State how many lines of the listing below include the word "agent". Give only the number.

*** Opening Records for the task ***

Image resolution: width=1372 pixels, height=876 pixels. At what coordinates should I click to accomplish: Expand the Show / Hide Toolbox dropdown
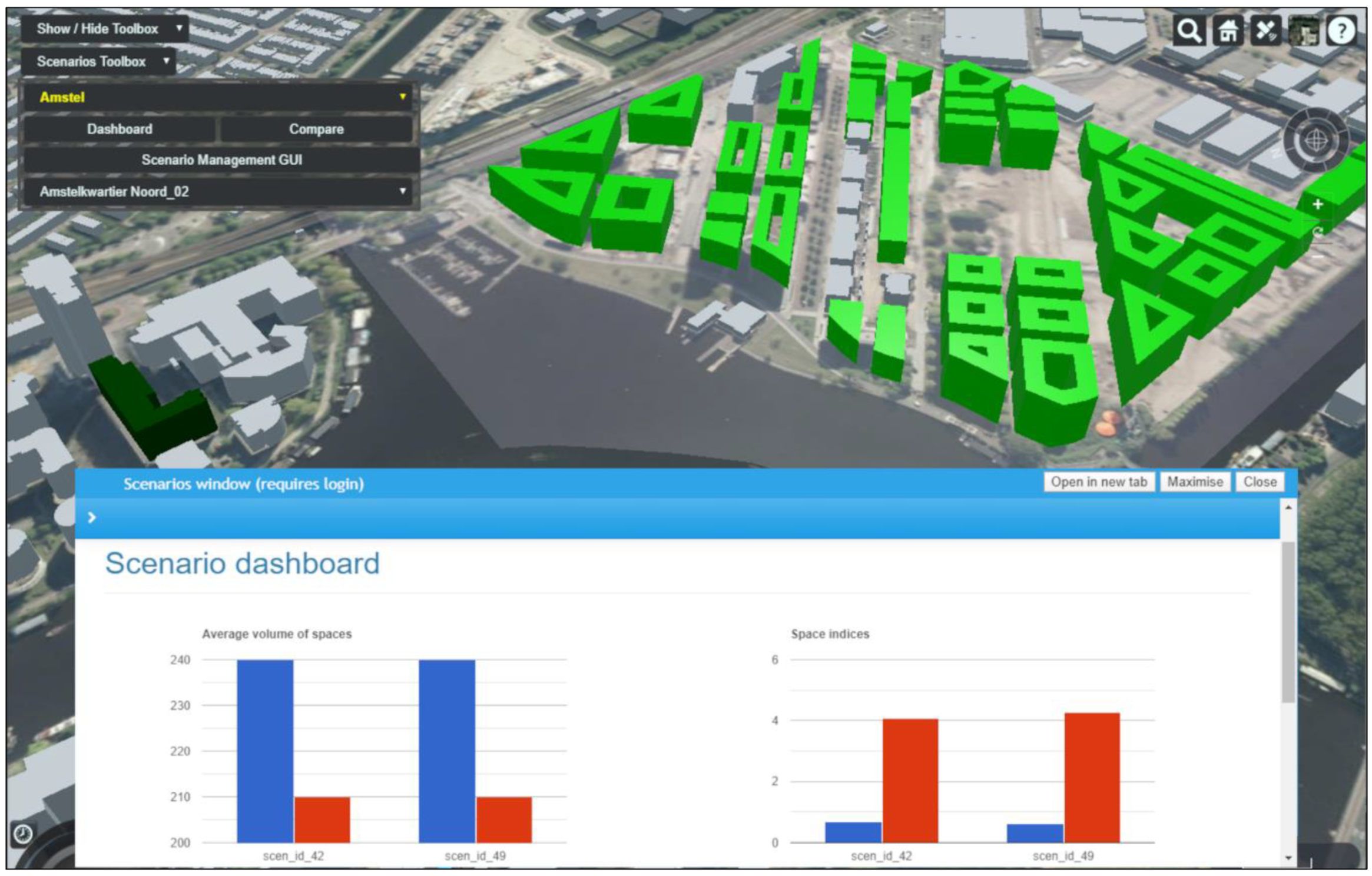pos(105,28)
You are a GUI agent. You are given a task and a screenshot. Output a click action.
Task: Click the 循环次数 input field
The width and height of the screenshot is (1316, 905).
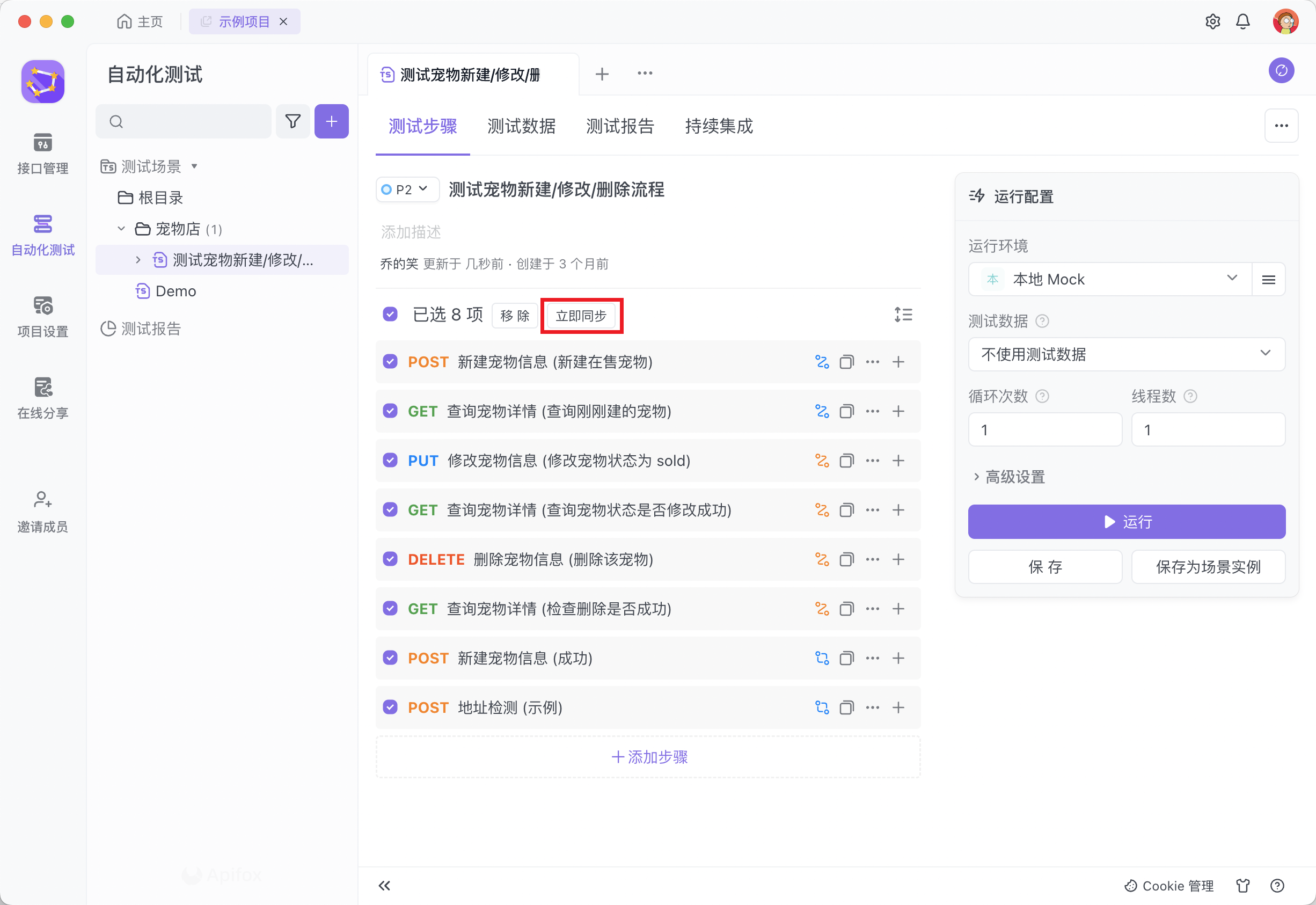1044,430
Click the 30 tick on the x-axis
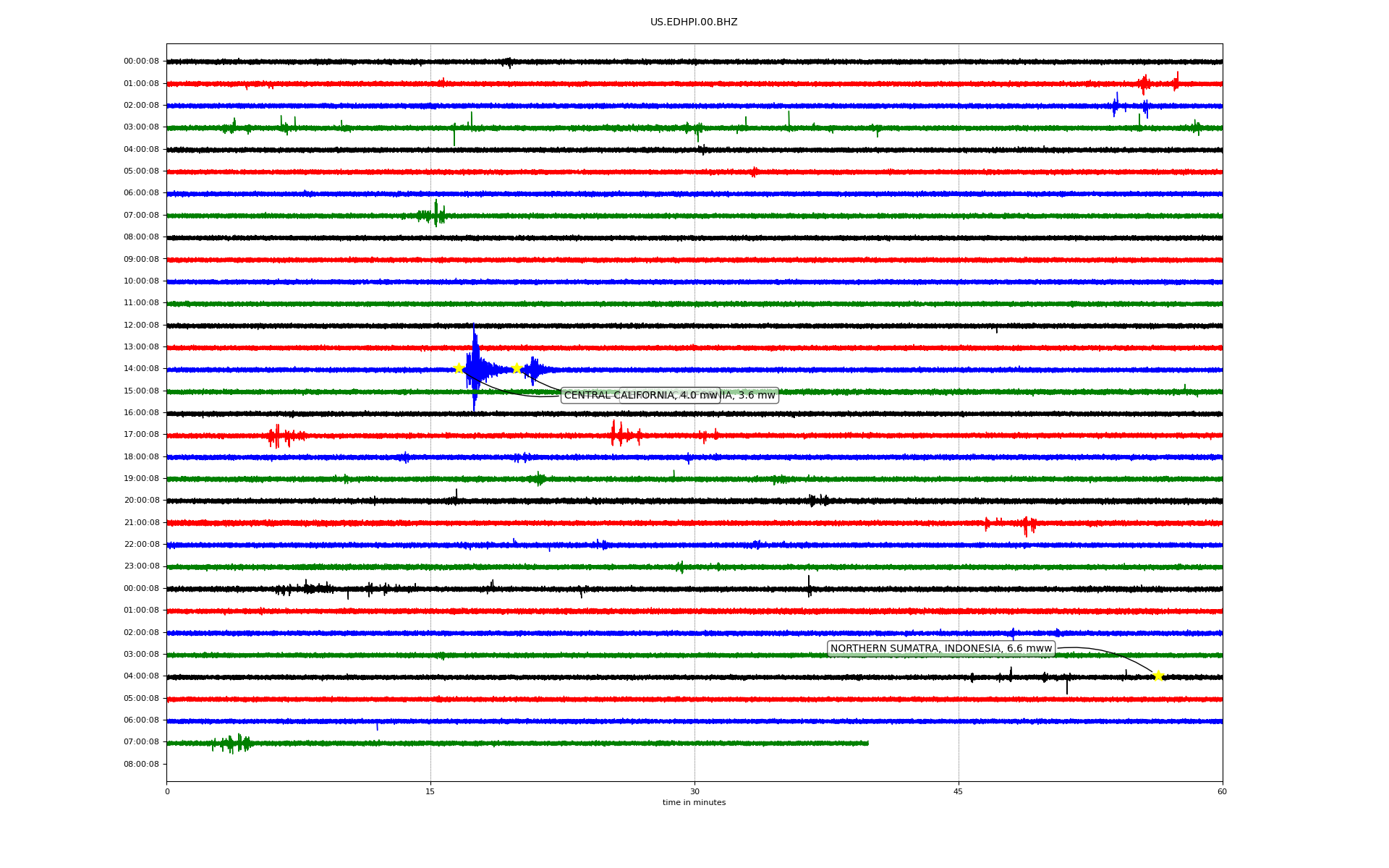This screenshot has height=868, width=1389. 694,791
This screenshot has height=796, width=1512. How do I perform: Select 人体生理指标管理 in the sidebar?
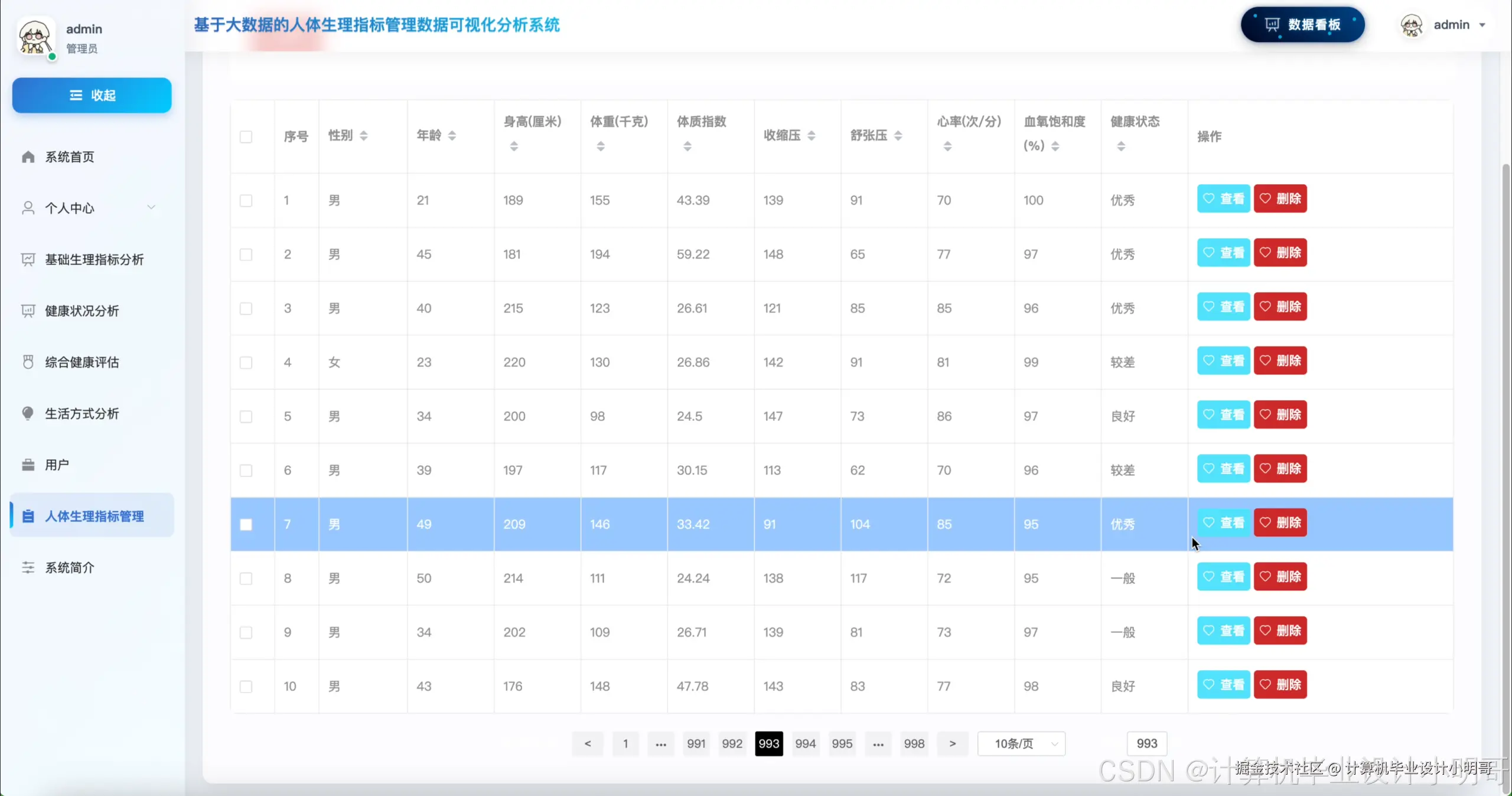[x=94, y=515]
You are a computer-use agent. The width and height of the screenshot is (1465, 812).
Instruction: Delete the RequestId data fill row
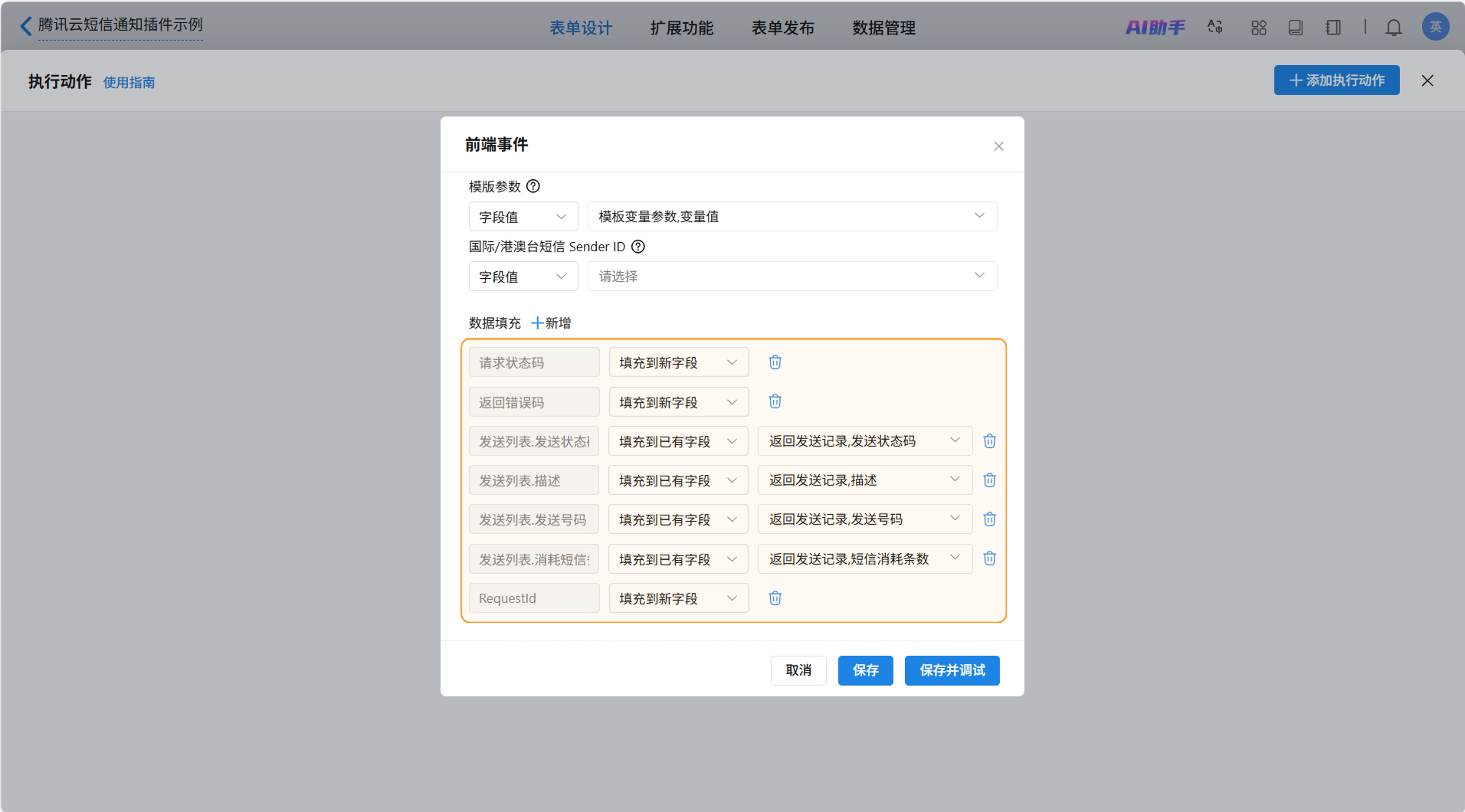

*** Closing Records for the task ***

> [Solution to the exercise]: 2